Myron Ebell writes March 28, 2019 in the Sacramento Bee PRO: Climate Science Needs a Critical Review by Skeptical Experts Excerpts in italics with my bolds.

Is global warming a looming catastrophe? President Donald Trump has often said he doesn’t think so even while his administration continues to release official reports warning that it is.

The president will soon find out who is right by convening a high-level commission to do a critical review of the fourth National Climate Assessment issued last November and other government reports.

Surprisingly, most of the climate science funded by the federal government has never been subjected to the kind of rigorous and exhaustive review that is common practice for other important scientific issues and major engineering projects.

For example, when NASA was putting men on the moon, every piece of equipment and every calculation were scrutinized from every possible angle simply because if anything went wrong the mission would fail.

Serious problems and shortcomings with official climate science have been raised repeatedly in the past by highly qualified scientists such as Princeton’s brilliant physics professor William Happer only to be ignored or dismissed by the federal agencies in charge of producing the reports.

Yet the conclusions and predictions made in these official climate science reports are the basis for proposed energy policies that could cost trillions of dollars in less than a decade and tens of trillions of dollars over several decades.

Given the magnitude of the potential costs involved, taking on trust the bureaucratic processes that have led to official consensus is simply foolish. Thus the review to be undertaken by the proposed President’s Commission on Climate Security is long overdue.

To mention only three major issues among many that need to be scrutinized:

First, the computer models used have predicted far more warming than has occurred over the past 40 years. Why have such models failed and why are they still used are important questions.

Second, predictions of the various negative impacts of warming, such as sea level rise, are derived from highly unrealistic scenarios; and positive impacts, such as less ferocious winter storms, are minimized or ignored. What would a more honest accounting of all the possible impacts of climate change look like?

Third, surface temperature data sets appear to have been manipulated to show more warming in the past century than has occurred. The new commission should insist that the debate be based on scrupulously reliable data.

Since news of the proposed review leaked out in February, a furious campaign to stop it has been mounted by the federal climate bureaucracy and their allies in the climate industrial complex.

On the surface, this seems puzzling. If the alarmists are confident that the science contained in the official reports is spot on, they should welcome a review that would finally put to rest the doubts that have been raised.

On the other hand, their opposition suggests that the science behind the climate consensus is highly suspect and cannot withstand critical review.
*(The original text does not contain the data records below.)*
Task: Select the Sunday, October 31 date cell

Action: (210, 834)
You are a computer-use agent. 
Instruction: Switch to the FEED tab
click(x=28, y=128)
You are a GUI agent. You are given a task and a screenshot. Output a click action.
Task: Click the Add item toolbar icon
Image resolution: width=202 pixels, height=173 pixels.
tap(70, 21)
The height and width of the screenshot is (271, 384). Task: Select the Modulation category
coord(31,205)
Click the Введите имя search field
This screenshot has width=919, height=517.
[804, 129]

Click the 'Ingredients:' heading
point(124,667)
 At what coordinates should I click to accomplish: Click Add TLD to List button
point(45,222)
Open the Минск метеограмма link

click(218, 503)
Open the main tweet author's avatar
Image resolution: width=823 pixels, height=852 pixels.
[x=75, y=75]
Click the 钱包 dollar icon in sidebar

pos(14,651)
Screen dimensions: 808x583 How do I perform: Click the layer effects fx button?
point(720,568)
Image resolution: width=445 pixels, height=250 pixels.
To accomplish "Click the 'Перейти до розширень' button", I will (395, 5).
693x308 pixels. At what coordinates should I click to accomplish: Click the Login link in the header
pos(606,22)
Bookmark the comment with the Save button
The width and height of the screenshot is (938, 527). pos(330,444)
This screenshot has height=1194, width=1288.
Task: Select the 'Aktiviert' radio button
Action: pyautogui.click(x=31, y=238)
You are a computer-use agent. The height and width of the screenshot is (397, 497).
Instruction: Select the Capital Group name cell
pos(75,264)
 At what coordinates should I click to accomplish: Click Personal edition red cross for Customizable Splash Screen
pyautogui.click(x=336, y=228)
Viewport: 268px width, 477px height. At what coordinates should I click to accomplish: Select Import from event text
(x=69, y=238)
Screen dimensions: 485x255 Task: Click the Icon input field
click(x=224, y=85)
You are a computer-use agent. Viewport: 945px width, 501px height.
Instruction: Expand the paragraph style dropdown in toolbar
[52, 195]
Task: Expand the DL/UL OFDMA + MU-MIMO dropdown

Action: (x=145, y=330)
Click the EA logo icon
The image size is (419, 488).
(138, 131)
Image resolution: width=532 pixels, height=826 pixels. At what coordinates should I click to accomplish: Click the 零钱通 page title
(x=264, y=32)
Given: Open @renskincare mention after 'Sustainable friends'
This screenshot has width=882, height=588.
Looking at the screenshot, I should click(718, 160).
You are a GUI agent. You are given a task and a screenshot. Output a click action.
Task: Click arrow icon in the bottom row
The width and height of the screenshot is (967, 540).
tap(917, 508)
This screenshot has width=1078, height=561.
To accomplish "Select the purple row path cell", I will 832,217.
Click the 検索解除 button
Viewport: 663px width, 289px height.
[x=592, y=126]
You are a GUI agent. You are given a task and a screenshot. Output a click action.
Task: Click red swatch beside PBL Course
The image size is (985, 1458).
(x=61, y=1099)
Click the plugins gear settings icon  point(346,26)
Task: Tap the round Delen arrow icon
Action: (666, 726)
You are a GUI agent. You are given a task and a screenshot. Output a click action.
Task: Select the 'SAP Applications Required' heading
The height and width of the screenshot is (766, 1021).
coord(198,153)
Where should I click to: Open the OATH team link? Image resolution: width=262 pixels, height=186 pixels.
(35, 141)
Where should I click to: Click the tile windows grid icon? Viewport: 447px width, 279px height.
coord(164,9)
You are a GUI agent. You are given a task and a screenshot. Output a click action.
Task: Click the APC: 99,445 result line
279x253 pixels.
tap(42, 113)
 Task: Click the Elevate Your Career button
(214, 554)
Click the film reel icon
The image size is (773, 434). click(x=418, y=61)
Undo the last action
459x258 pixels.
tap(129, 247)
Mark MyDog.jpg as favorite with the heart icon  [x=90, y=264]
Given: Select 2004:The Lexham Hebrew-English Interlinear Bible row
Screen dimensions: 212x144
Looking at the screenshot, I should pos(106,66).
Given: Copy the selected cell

In other words, they’ve been peddling junk and are about to be found out.

A press release from one alarmist pressure group was headlined: “58 Senior Military and National Security Leaders Denounce NSC Climate Panel.”

Denouncing an expert review seems a most inappropriate response, and especially to one that is designed to be open and subject to further review by other experts, such as the National Academies of Science.

I wonder if environmental pressure groups have ever denounced doing another environmental review of projects – for example, the Keystone XL pipeline – they are trying to stop.

Two prominent promoters of global warming alarmism recently published an op-ed in which they accused the Trump administration of using “Stalinist tactics” to try to discredit the climate science consensus.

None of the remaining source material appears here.